## Begin
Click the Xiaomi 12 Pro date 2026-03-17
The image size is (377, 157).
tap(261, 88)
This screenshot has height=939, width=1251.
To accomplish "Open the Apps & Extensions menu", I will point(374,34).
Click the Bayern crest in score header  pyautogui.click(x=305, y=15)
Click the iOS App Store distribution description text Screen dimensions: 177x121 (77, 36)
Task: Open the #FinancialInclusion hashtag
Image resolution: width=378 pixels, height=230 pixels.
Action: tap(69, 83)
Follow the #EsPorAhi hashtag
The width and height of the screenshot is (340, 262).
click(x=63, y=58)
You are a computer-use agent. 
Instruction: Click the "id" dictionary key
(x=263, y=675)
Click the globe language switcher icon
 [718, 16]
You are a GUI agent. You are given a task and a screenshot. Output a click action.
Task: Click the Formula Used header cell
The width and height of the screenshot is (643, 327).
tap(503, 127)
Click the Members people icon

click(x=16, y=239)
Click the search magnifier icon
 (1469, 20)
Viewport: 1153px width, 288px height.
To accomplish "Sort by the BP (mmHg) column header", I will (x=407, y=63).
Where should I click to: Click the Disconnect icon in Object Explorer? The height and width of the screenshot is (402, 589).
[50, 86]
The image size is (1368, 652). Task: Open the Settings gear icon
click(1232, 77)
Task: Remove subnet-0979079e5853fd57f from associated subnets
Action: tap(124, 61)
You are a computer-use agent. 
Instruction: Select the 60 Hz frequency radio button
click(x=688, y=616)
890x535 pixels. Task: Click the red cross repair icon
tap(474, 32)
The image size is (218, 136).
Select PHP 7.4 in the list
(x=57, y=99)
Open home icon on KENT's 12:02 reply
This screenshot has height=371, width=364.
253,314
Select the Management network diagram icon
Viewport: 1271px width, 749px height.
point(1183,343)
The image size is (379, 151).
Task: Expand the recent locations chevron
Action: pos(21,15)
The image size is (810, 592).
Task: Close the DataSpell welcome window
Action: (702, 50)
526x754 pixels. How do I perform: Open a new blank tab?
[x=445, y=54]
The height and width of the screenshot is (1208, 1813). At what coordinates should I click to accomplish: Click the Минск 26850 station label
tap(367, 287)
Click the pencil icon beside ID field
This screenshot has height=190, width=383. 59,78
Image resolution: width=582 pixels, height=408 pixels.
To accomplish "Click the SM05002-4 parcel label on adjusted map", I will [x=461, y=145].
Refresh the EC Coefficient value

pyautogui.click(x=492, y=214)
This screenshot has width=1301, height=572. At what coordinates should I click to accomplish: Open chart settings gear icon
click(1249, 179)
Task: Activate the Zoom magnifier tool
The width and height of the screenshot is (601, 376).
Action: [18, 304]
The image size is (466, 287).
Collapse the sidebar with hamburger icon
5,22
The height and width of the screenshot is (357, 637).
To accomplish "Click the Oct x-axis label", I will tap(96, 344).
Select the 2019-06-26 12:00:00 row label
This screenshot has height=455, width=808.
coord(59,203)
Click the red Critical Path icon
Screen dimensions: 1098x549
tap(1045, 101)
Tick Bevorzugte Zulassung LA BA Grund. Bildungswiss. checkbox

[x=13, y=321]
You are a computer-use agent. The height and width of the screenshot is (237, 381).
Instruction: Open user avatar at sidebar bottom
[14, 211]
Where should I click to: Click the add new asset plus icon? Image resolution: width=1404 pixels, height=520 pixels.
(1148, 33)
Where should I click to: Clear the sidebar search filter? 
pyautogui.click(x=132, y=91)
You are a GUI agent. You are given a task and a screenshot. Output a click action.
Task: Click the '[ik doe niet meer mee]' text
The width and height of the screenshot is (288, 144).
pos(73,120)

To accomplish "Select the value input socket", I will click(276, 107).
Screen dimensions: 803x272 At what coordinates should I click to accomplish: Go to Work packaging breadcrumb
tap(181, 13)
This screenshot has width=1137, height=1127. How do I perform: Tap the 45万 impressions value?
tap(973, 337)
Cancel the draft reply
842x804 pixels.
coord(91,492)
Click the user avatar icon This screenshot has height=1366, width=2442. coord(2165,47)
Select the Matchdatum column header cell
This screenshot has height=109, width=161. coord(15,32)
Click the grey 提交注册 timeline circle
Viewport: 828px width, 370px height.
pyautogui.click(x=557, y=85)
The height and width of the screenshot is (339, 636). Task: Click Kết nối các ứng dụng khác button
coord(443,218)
## End
Reproduce the stretch of the material above from the line containing "The image size is (466, 287)." through the line containing "pyautogui.click(x=132, y=91)", both included, line for line with nothing altered.

**Complete output:**
The image size is (466, 287).
Collapse the sidebar with hamburger icon
5,22
The height and width of the screenshot is (357, 637).
To accomplish "Click the Oct x-axis label", I will tap(96, 344).
Select the 2019-06-26 12:00:00 row label
This screenshot has height=455, width=808.
coord(59,203)
Click the red Critical Path icon
Screen dimensions: 1098x549
tap(1045, 101)
Tick Bevorzugte Zulassung LA BA Grund. Bildungswiss. checkbox

[x=13, y=321]
You are a computer-use agent. The height and width of the screenshot is (237, 381).
Instruction: Open user avatar at sidebar bottom
[14, 211]
Where should I click to: Click the add new asset plus icon? Image resolution: width=1404 pixels, height=520 pixels.
(1148, 33)
Where should I click to: Clear the sidebar search filter? 
pyautogui.click(x=132, y=91)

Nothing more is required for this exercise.